— START —

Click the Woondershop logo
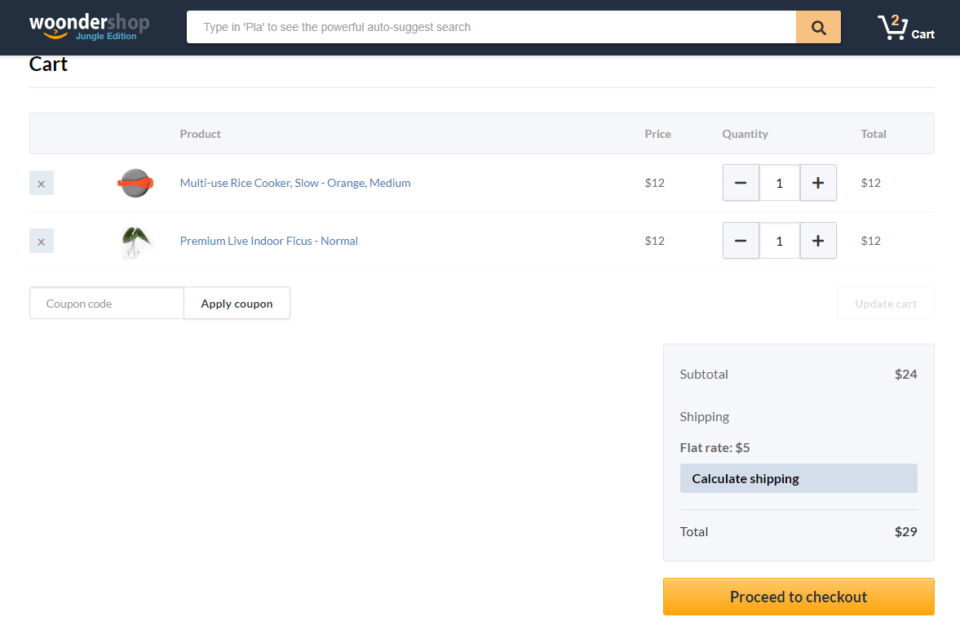The width and height of the screenshot is (960, 617). point(89,25)
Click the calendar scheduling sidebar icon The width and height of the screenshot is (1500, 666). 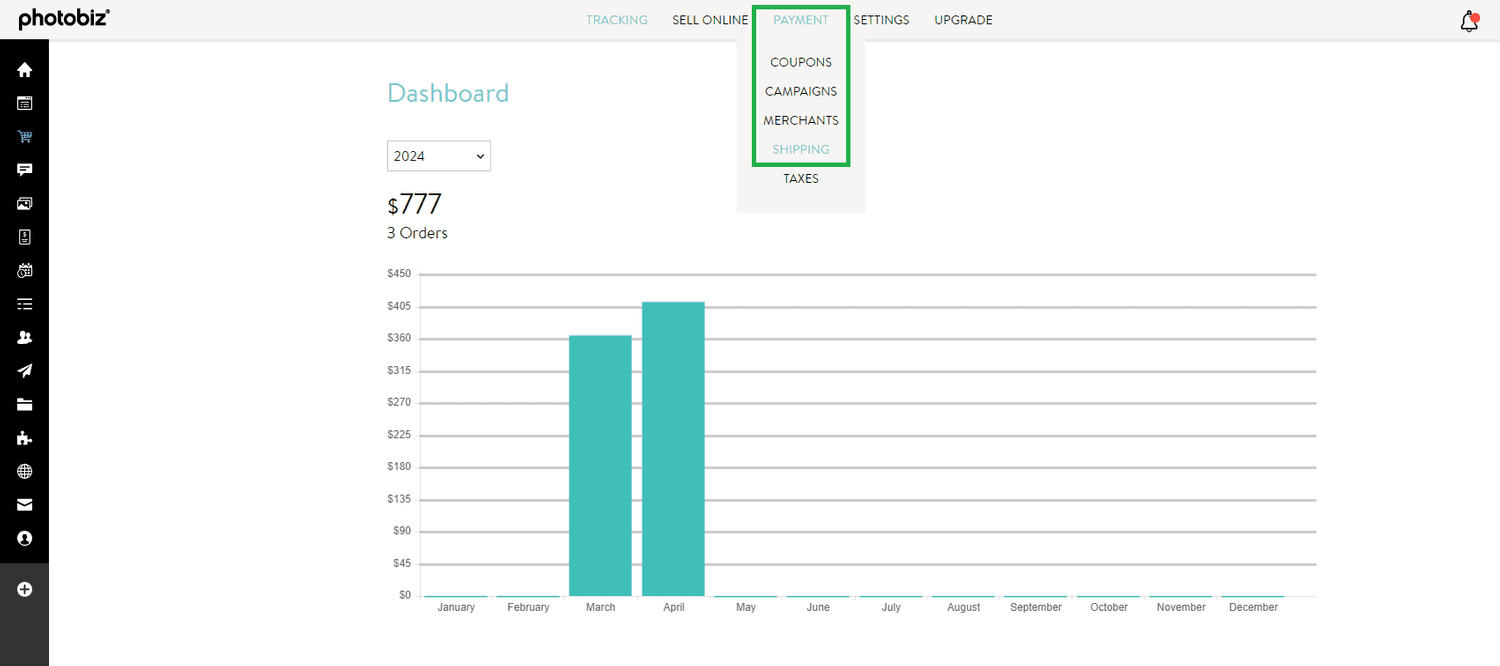25,270
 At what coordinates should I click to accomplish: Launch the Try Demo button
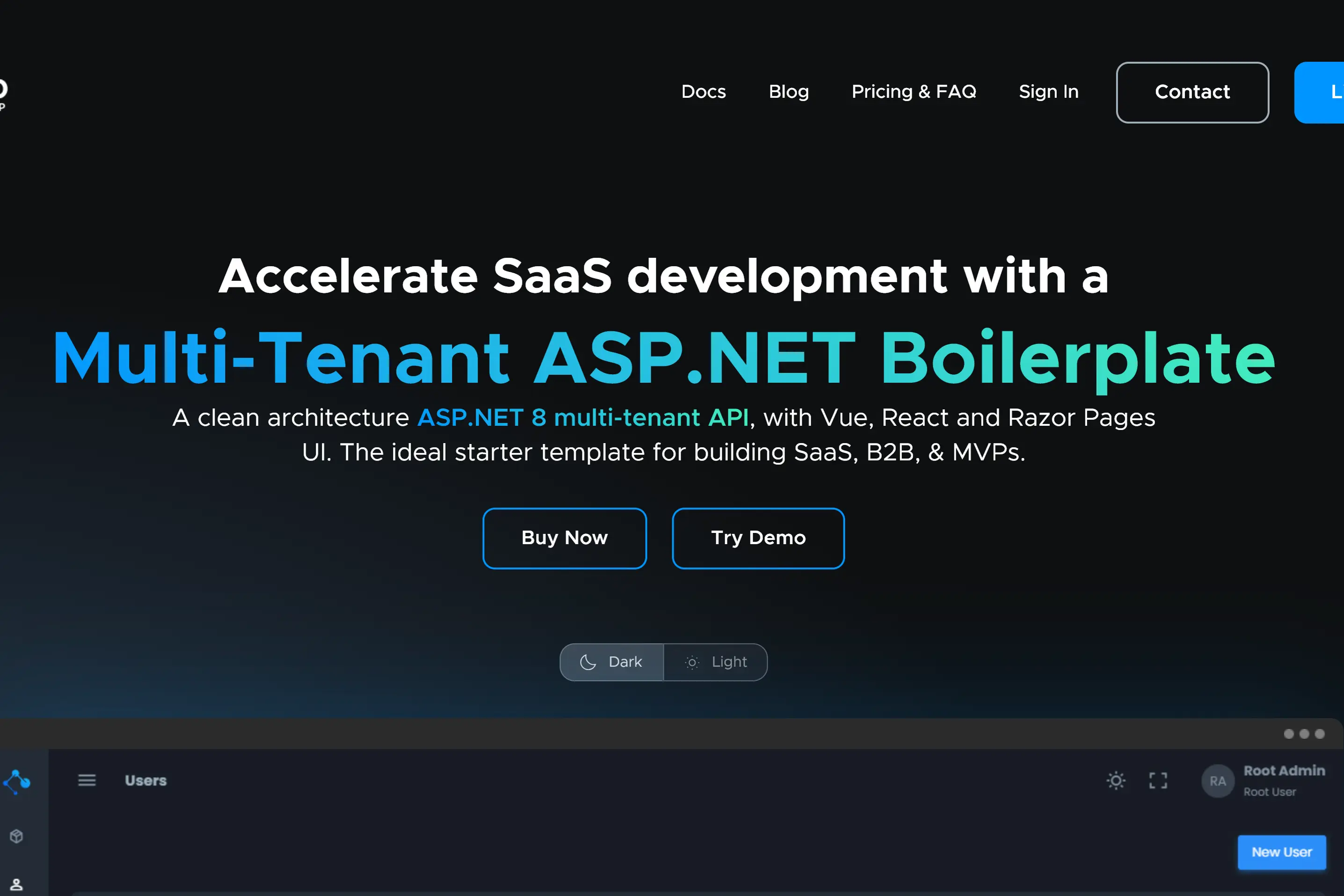[758, 538]
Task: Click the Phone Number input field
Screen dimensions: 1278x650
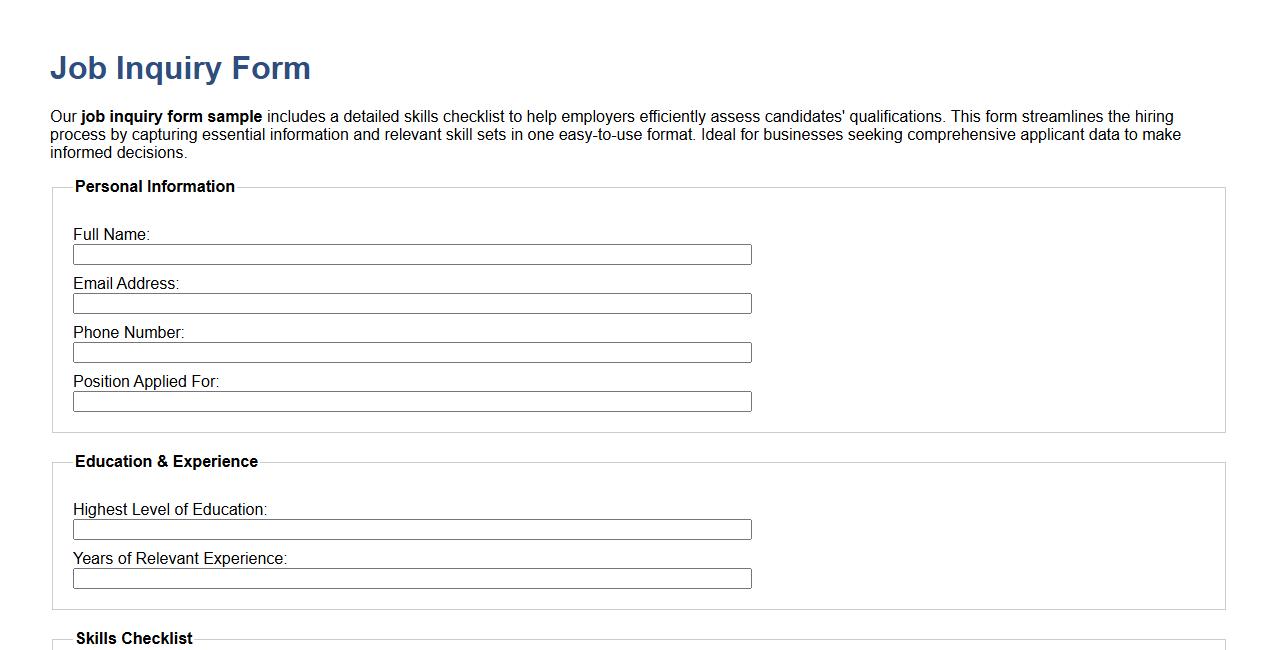Action: (411, 352)
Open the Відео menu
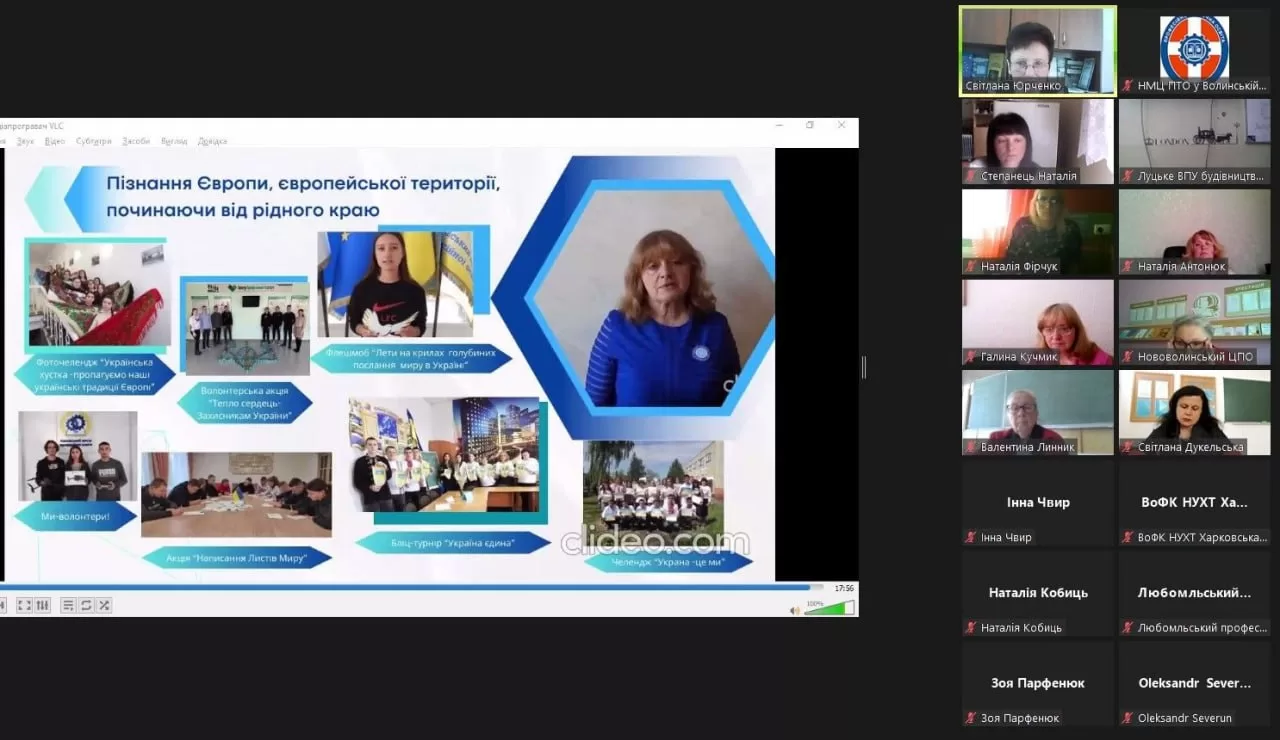 point(55,141)
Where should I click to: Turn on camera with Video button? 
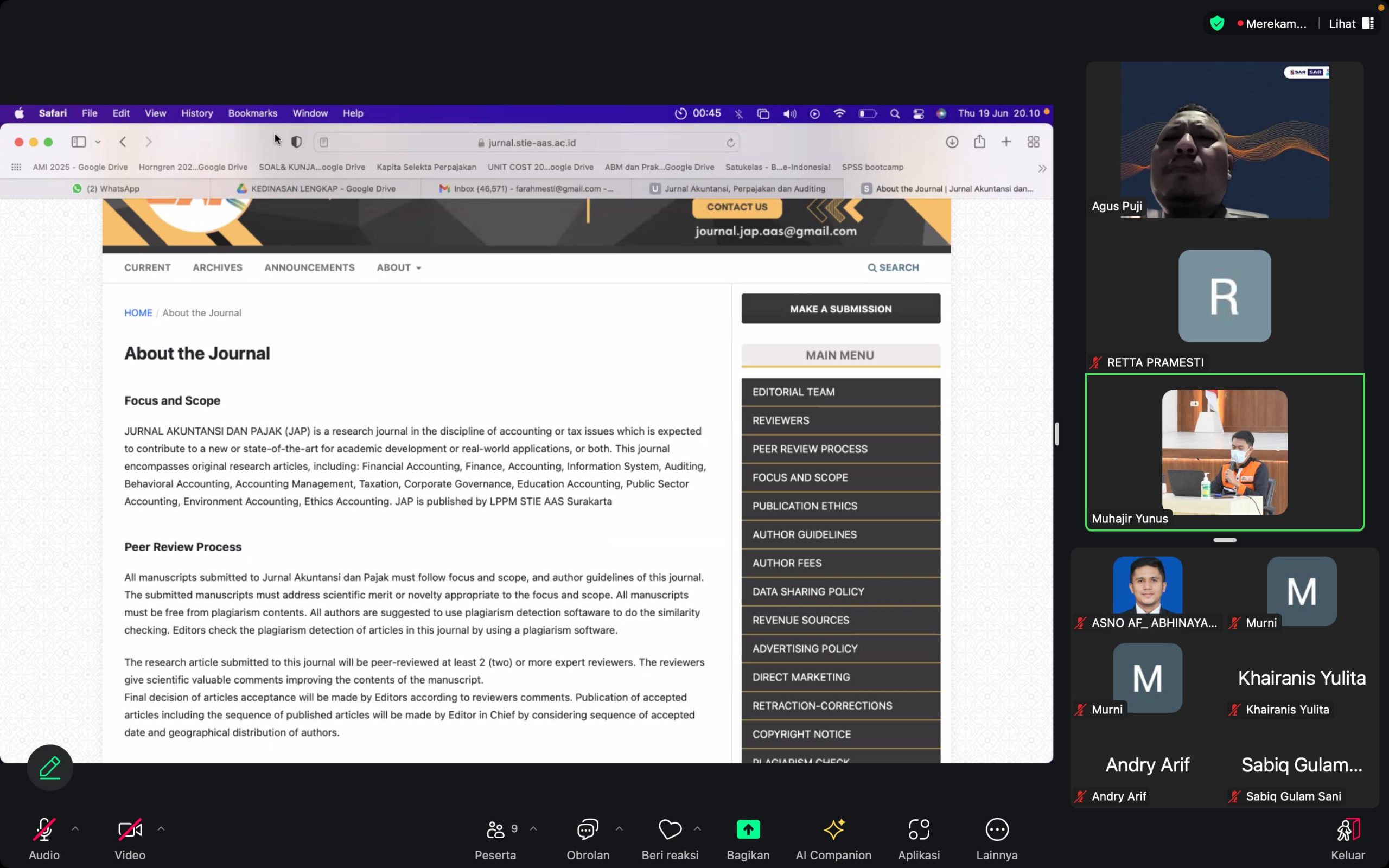130,829
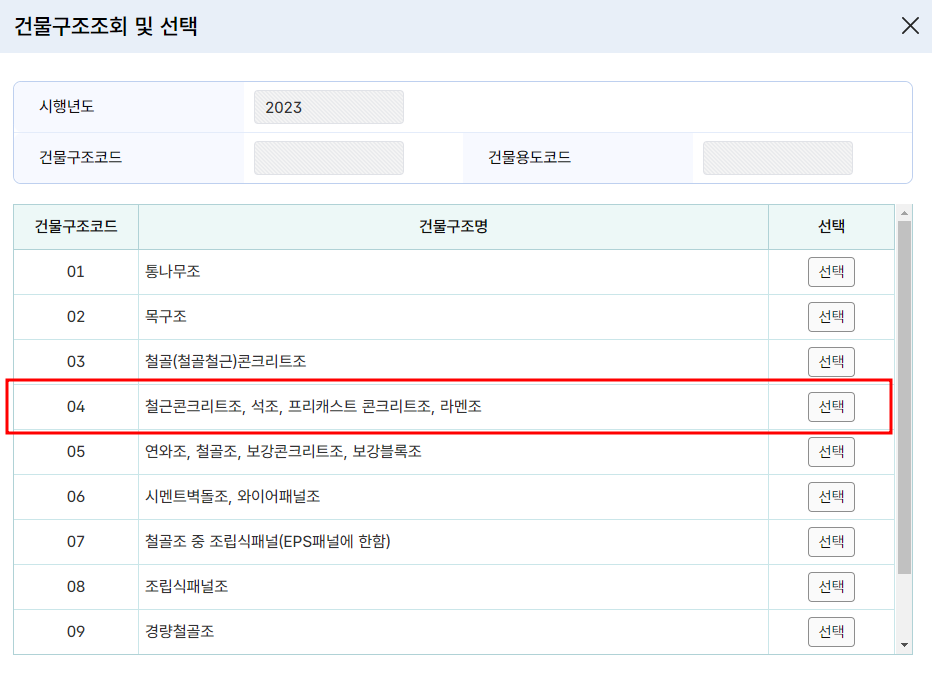Click the scrollbar down arrow
The width and height of the screenshot is (932, 689).
(x=904, y=645)
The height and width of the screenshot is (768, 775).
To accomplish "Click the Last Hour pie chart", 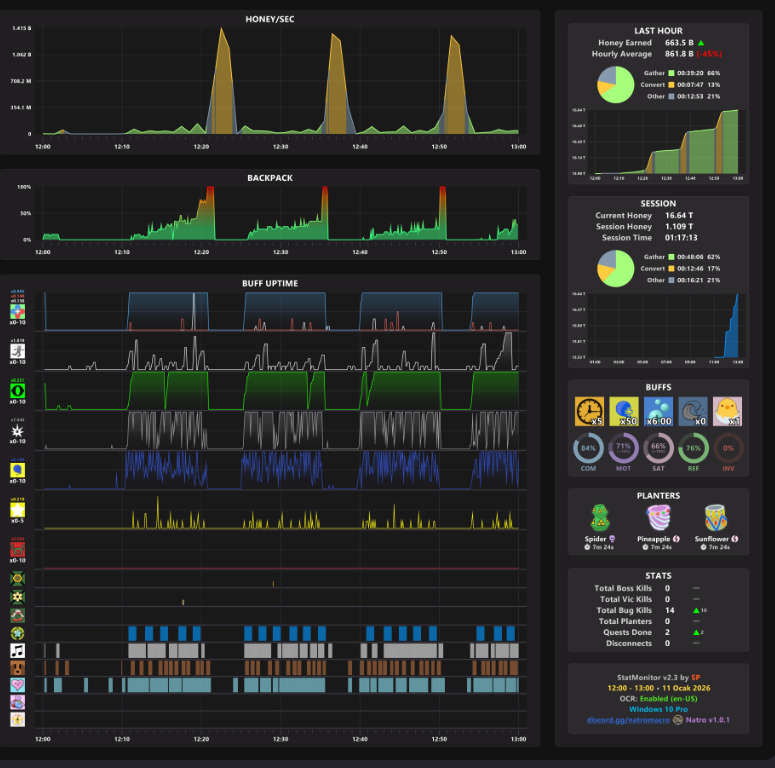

— END —

*PROBLEM DESCRIPTION:*
Retype everything from the line containing "Open the Відео menu" down to the end of the records, word for word and with both ends included. Leave the pictures out.

*RESULT OF THE EXERCISE:*
Open the Відео menu
 point(55,141)
Where should I click to: Turn on camera with Video button? 
130,829
Click the scrollbar down arrow
The width and height of the screenshot is (932, 689).
(x=904, y=645)
The height and width of the screenshot is (768, 775).
To accomplish "Click the Last Hour pie chart", 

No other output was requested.